* _PROBLEM REQUIREMENTS_:
Reproduce all of the data that follows, character for character.

* _DATA FOR PROCESSING_:
-- Opening Marker --

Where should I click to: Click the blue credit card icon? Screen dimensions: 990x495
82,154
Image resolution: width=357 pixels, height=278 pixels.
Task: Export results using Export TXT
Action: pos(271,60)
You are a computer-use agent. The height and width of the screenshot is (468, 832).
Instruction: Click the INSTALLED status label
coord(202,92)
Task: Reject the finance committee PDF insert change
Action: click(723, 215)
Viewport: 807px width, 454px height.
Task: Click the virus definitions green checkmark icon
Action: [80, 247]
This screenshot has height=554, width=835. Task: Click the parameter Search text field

-- Closing Marker --

* _SOLUTION_:
Where should I click to: Click the blue credit card icon? Screen dimensions: 990x495
82,154
Image resolution: width=357 pixels, height=278 pixels.
Task: Export results using Export TXT
Action: pos(271,60)
You are a computer-use agent. The height and width of the screenshot is (468, 832).
Instruction: Click the INSTALLED status label
coord(202,92)
Task: Reject the finance committee PDF insert change
Action: click(723, 215)
Viewport: 807px width, 454px height.
Task: Click the virus definitions green checkmark icon
Action: [80, 247]
This screenshot has height=554, width=835. Task: Click the parameter Search text field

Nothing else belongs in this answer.